The other indipendant variables are all statistically significant, and their linear relationship are very strong with p-values of < 0.001

NOTE:

Causation is the relationship between cause and effect between two variables.

It is important to know the difference between correlation and causation. Correlation does not imply causation. Determining correlation is much simpler than determining causation as causation may require independent experimentation.

Model Development

Before we continue let's clarify the objective again: I'm using the 3 and 6 month ema, BTC previous month volume, and Gold close price of the preceding month to predict what BTC close price of the impending month

x = Df[['ema3','ema6','Volume','Gold Close']]
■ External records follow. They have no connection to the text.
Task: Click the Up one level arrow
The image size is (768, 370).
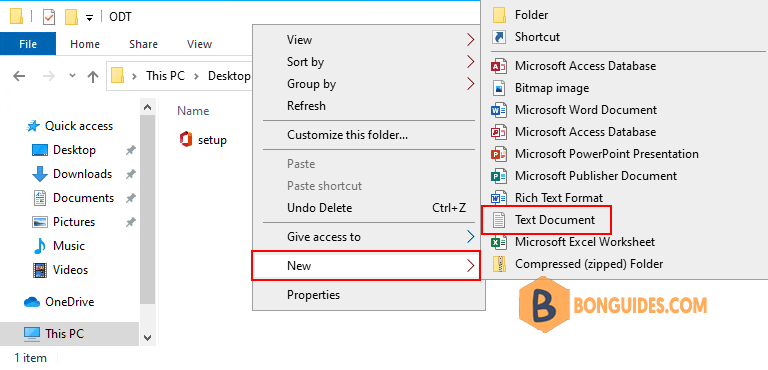Action: point(93,76)
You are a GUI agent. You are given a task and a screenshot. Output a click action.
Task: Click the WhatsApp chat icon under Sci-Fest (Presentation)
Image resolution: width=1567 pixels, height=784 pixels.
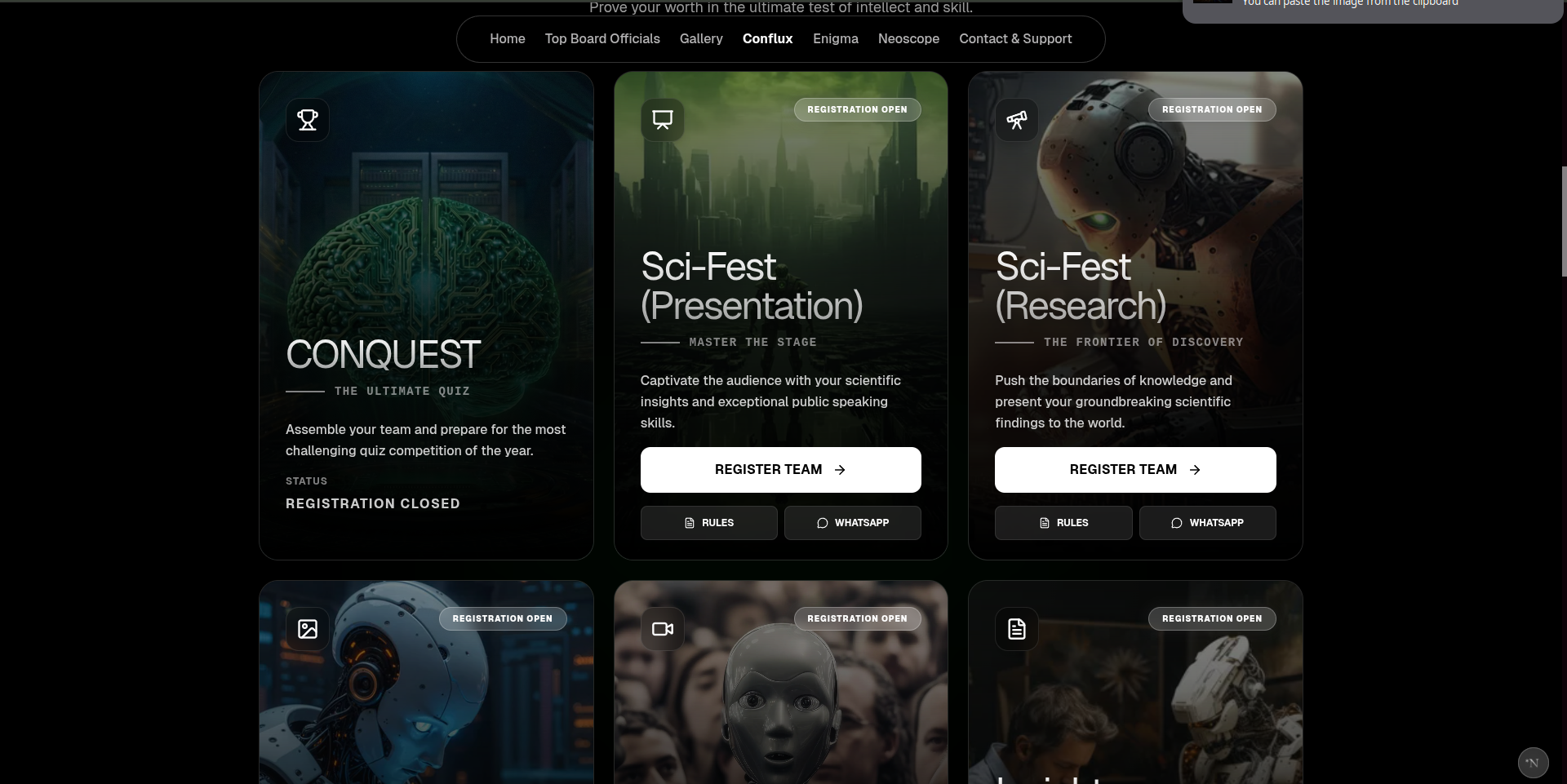coord(823,523)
# Define the dependent variable
y = Df['Next Month Close']

I am going to spilt the data, 80% of the data will be used to train the model and 20% will be used to test the prediction made from that 80%

t = .8
t = int(t*len(Df))

# Train dataset
x_train = x[:t]
y_train = y[:t]

# Test dataset
x_test = x[t:]
y_test = y[t:]

print("number of test samples :", y_test.shape[0])
print("number of training samples:",y_train.shape[0])

number of test samples : 19
number of training samples: 72

reg = linear_model.LinearRegression()
reg.fit(x_train,y_train)

LinearRegression()

The constant came back negative which is confusing but i'll get back to this later

reg.intercept_

-1262.8899087871669

coeff_df = pd.DataFrame(reg.coef_.T, x.columns, columns=['Coefficient']) 
coeff_df

The Multiple linear regression formula:

$$ y = β_{0} \;+ \;β_{1} * \;X_{1} + \;β_{2} * \;X_{2} + \;β_{3} * \;X_{3} + \;β_{4} * \;X_{4}$$

print("Linear Regression model")
print("BTC Price (y) = %.2f (constant) + %.2f * EM3 (x1) + %.2f * EMA6 (x2) + %.4f * Volume (x3) + %.2f * Gold Close (x4)" % (reg.intercept_,reg.coef_[0], reg.coef_[1],reg.coef_[2],reg.coef_[3]))

Linear Regression model
BTC Price (y) = -1262.89 (constant) + 1.78 * EM3 (x1) + -0.95 * EMA6 (x2) + 0.0000 * Volume (x3) + 15.22 * Gold Close (x4)

Model Evaluation

In this step, I will evaluate the model's accuracy but before that happens I'm going to make the predictions first

predicted_price = reg.predict(x_test)

The R square is 0.05 which means the model’s predicitive power is poor in fact it is worse than what I expected it predicts little to nothing of the target variable

test_r2_score = r2_score(y_test,predicted_price)
print('The test R-square is: ', test_r2_score)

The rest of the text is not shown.